**MATERIAL PROVIDED**
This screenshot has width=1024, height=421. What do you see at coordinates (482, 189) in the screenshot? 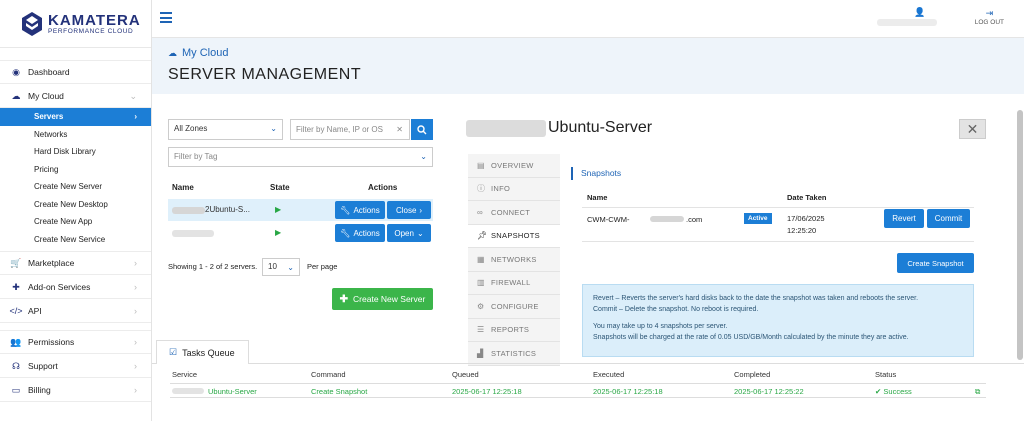
I see `info-icon: ⓘ` at bounding box center [482, 189].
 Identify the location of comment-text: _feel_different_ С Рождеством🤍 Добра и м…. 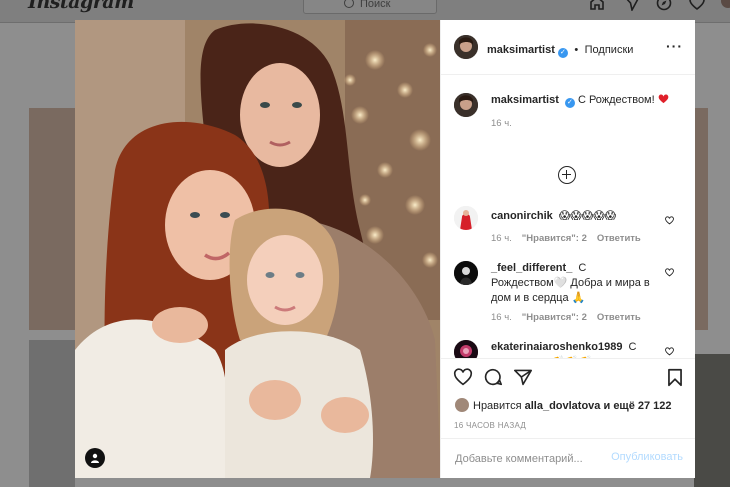
(571, 284).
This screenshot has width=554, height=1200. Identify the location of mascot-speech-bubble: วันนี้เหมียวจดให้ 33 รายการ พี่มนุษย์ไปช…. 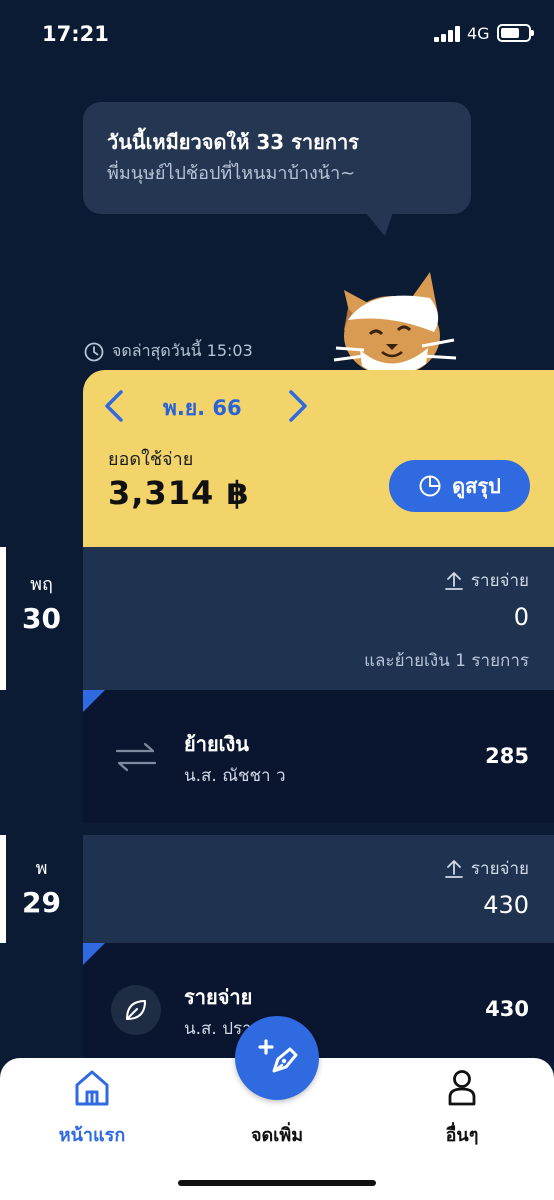
(277, 158).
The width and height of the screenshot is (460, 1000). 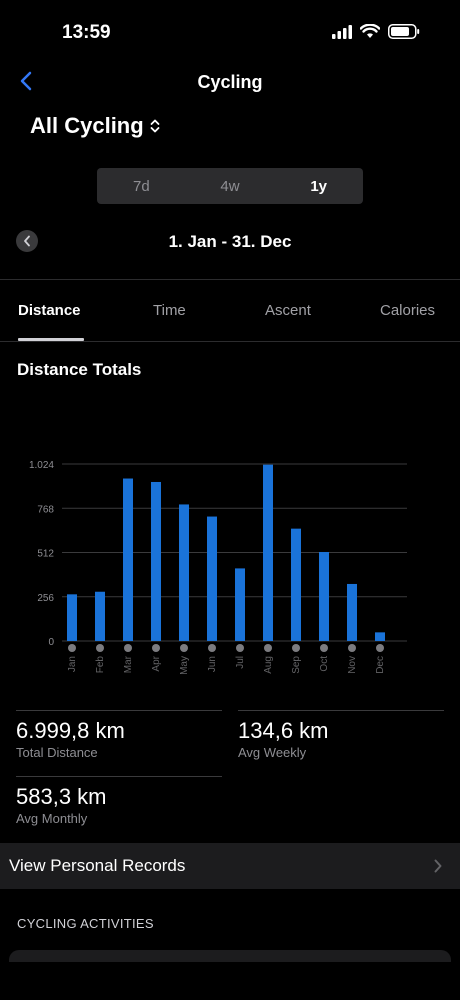 What do you see at coordinates (62, 796) in the screenshot?
I see `avg-monthly-value: 583,3 km` at bounding box center [62, 796].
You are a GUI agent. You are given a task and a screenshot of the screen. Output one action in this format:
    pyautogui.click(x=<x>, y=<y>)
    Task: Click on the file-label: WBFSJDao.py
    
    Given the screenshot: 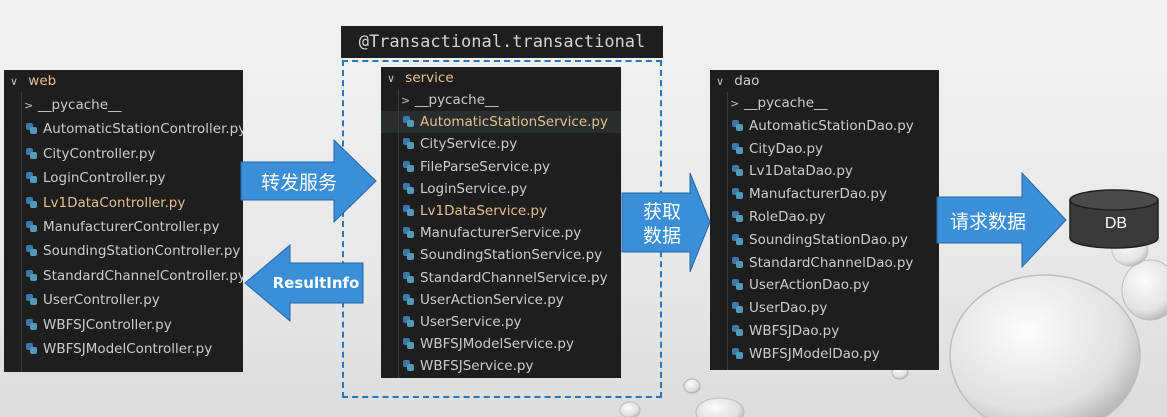 What is the action you would take?
    pyautogui.click(x=794, y=330)
    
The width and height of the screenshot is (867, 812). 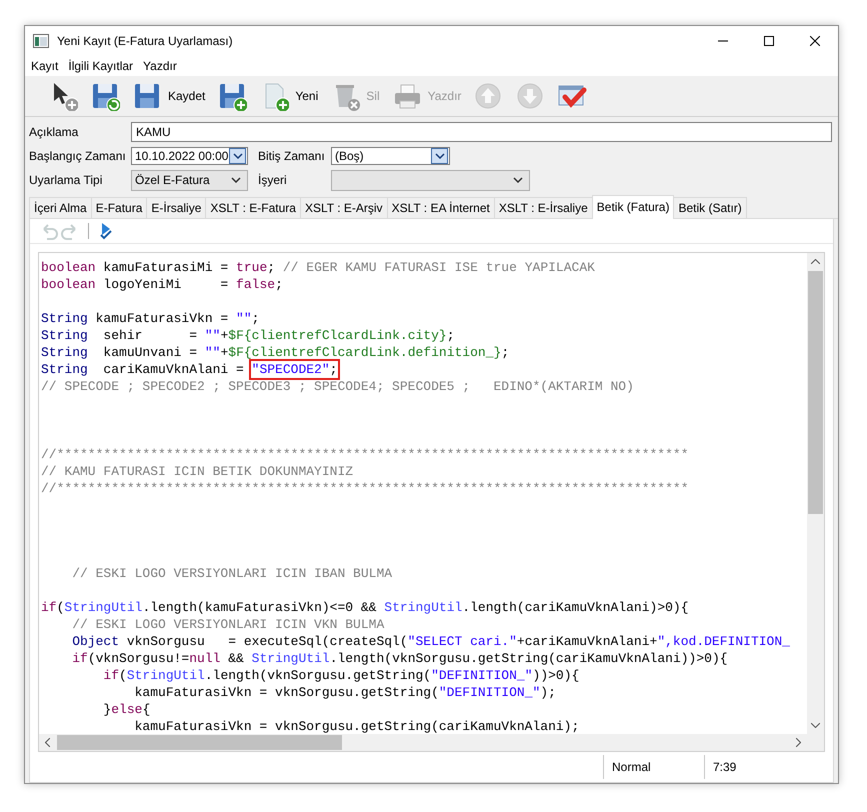 What do you see at coordinates (816, 726) in the screenshot?
I see `scroll-down-icon` at bounding box center [816, 726].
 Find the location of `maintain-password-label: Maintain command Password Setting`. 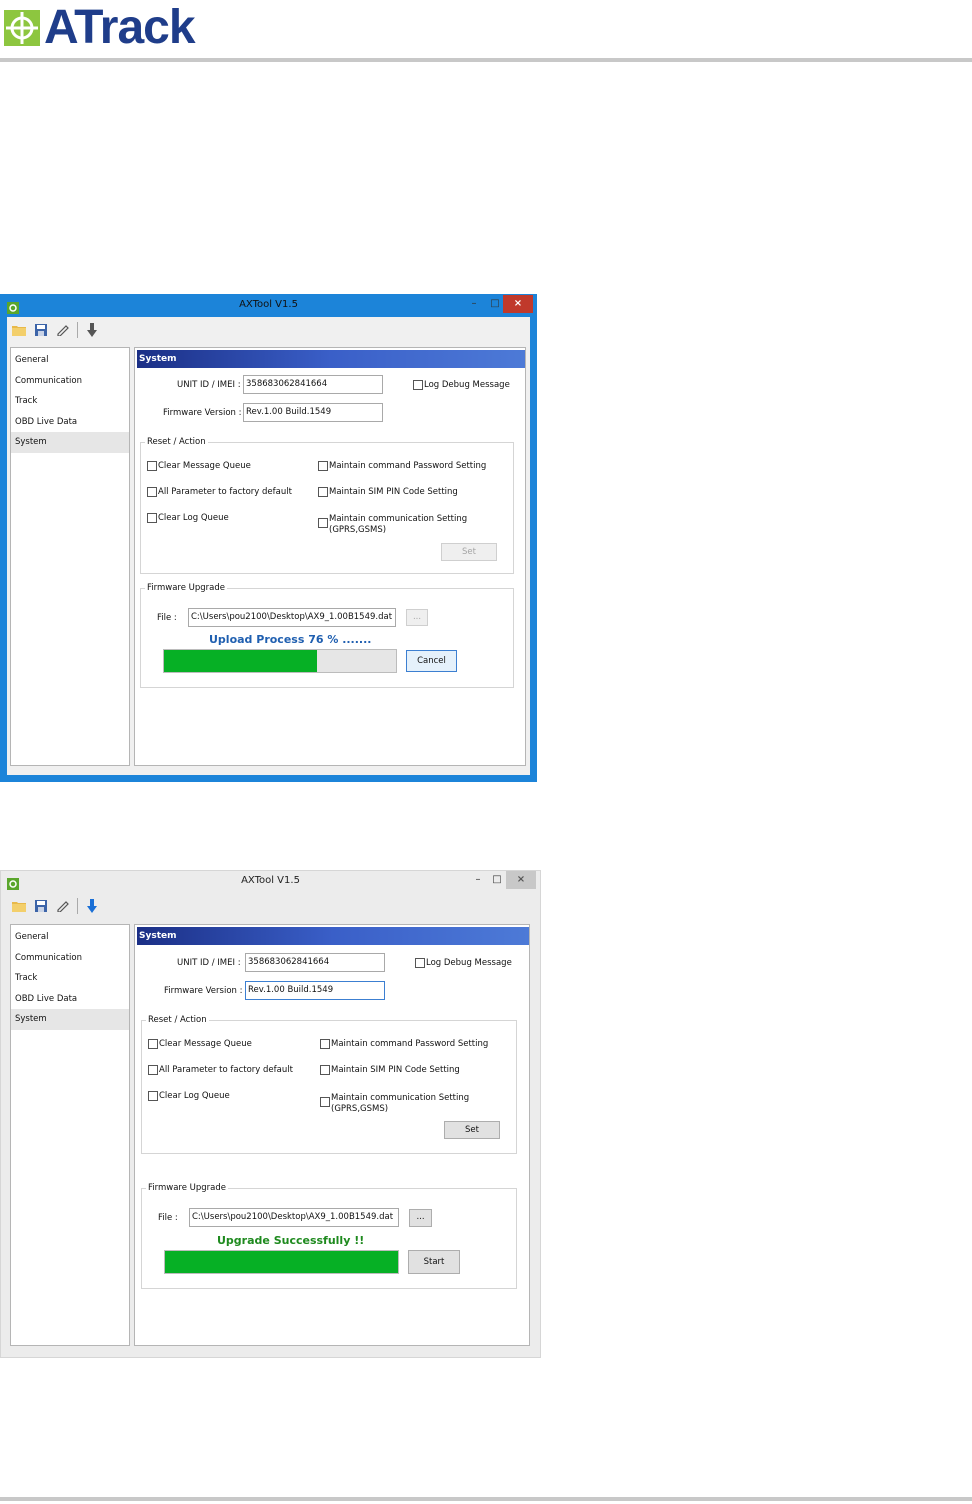

maintain-password-label: Maintain command Password Setting is located at coordinates (408, 466).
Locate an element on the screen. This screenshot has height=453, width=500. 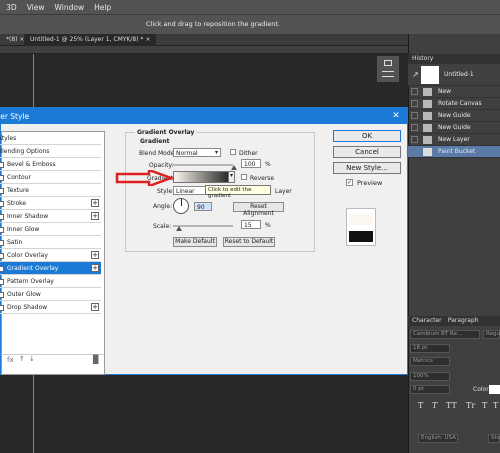
angle-dial-needle is located at coordinates (182, 202).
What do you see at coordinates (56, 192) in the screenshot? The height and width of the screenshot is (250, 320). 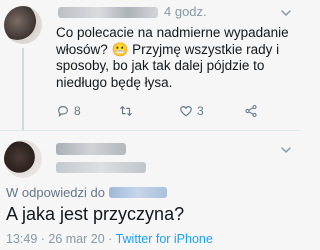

**PROBLEM**
Rename "element" to "item" in the lines from the one with "Find the location" up to and including the one with "angle-dial-needle is located", and return only those lines with everything else unchanged. Leave the pictures out of your answer.

**RESPONSE AREA**
 Find the location of `maintain-password-label: Maintain command Password Setting`. 

maintain-password-label: Maintain command Password Setting is located at coordinates (408, 466).
Locate an item on the screen. This screenshot has height=453, width=500. 
angle-dial-needle is located at coordinates (182, 202).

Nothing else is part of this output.